O governador de Mato Grosso, Otaviano Pivetta (Republicanos), alegou “falta de comunicação” na crise envolvendo o Serviço de Atendimento Móvel de Urgência (Samu) em Cuiabá, após a repercussão do desligamento de 56 profissionais no fim de março. A medida, realizada pela Secretaria de Estado de Saúde (SES-MT), provocou reação dos trabalhadores, inflando ainda mais o debate na capital.

Após reconsiderar, Pivetta anunciou, na última quinta-feira (30), a retomada dos contratos dos profissionais. A decisão foi tomada após reunião com a Comissão de Saúde da Assembleia Legislativa de Mato Grosso (ALMT) e representantes da categoria, em meio às críticas sobre possível descontinuidade no atendimento de urgência.

“Não tinha entendido exatamente o que ocorreu. São muitas atividades aqui, eu não sabia que esses contratos tinham vencido no dia 31 de março. Então, aconteceu por falta de comunicação, por um pouco de desinformação, mas está tudo certo”, afirmou o governador, em coletiva nesta segunda-feira (4).

LEIA MAIS: Pivetta recua e anuncia retomada de contratos do Samu em Cuiabá

Segundo ele, os trabalhadores serão recontratados para garantir a continuidade do serviço. “O pessoal vai ser recontratado e o SAMU precisa deles”, disse. Pivetta também destacou que o modelo adotado em Cuiabá foge ao padrão nacional. “Aqui em Cuiabá, a atividade do SAMU é tocada pelo governo do Estado, o que é uma anormalidade. Em todas as capitais e municípios, é tocado pelos municípios. O SAMU é um programa federal disponibilizado por municípios aderentes. No caso de Cuiabá, é diferente, mas está resolvido.”

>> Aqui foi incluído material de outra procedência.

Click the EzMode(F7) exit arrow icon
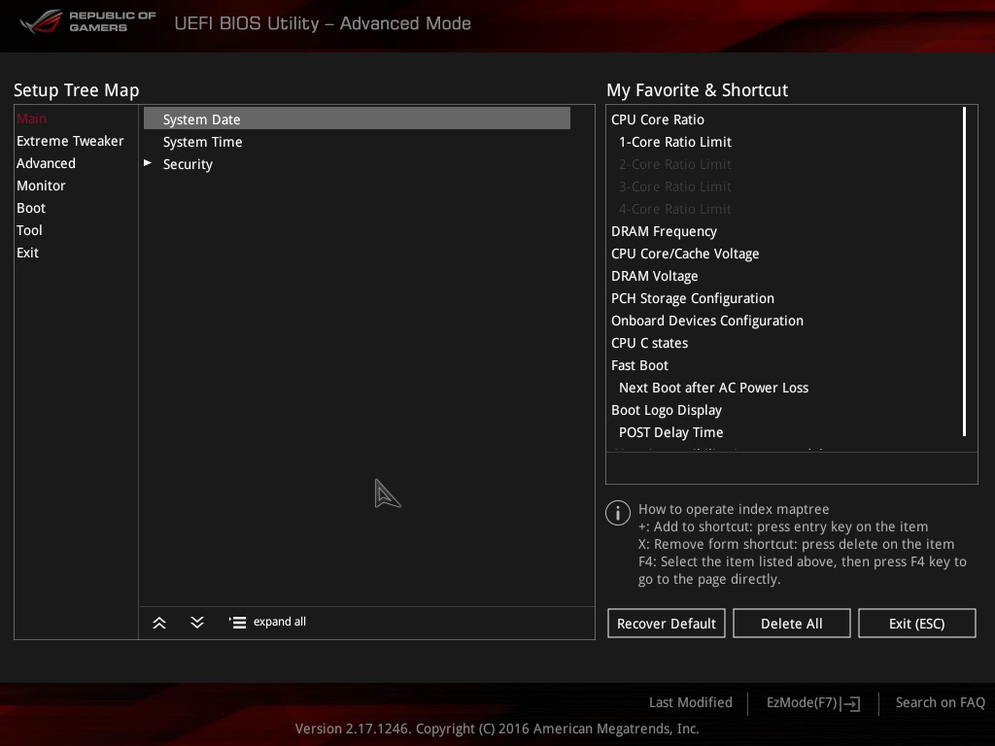The width and height of the screenshot is (995, 746). pyautogui.click(x=851, y=703)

A crise ocorre em meio a um cenário de disputa sobre a responsabilidade pela gestão do serviço na capital, historicamente marcado por entraves entre Estado e Prefeitura. A saída dos profissionais havia gerado temor de prejuízos no atendimento e mobilizado entidades da saúde.

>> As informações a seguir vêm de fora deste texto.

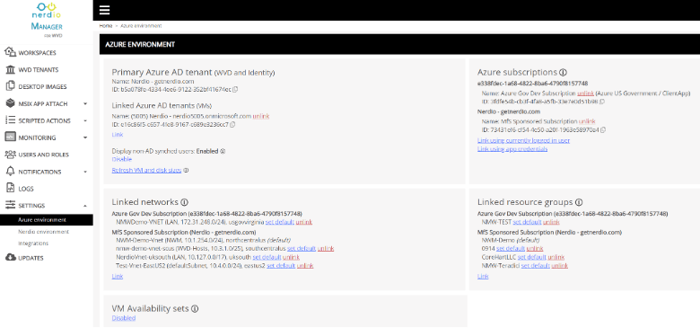Click info icon next to Linked networks
This screenshot has width=700, height=328.
184,202
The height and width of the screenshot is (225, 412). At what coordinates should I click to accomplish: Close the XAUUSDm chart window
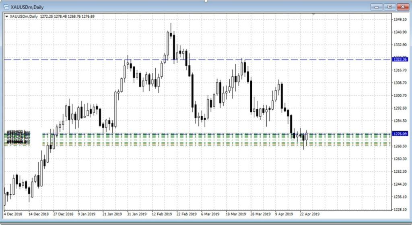point(402,6)
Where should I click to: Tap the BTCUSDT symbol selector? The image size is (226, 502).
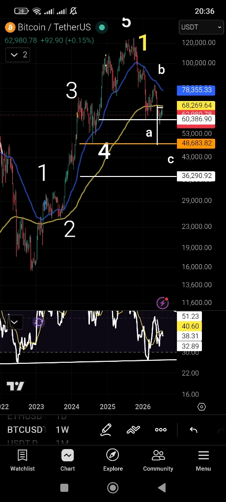coord(27,429)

Apesar do impasse, o governador afirmou que houve avanço nos indicadores do serviço. “O importante é que nós melhoramos o serviço e, além de melhorar, o tempo de atendimento também diminuiu: o tempo médio caiu de 25 para 16 minutos, uma redução de 40%. É isso que importa para nós, o povo está sendo bem atendido”, declarou.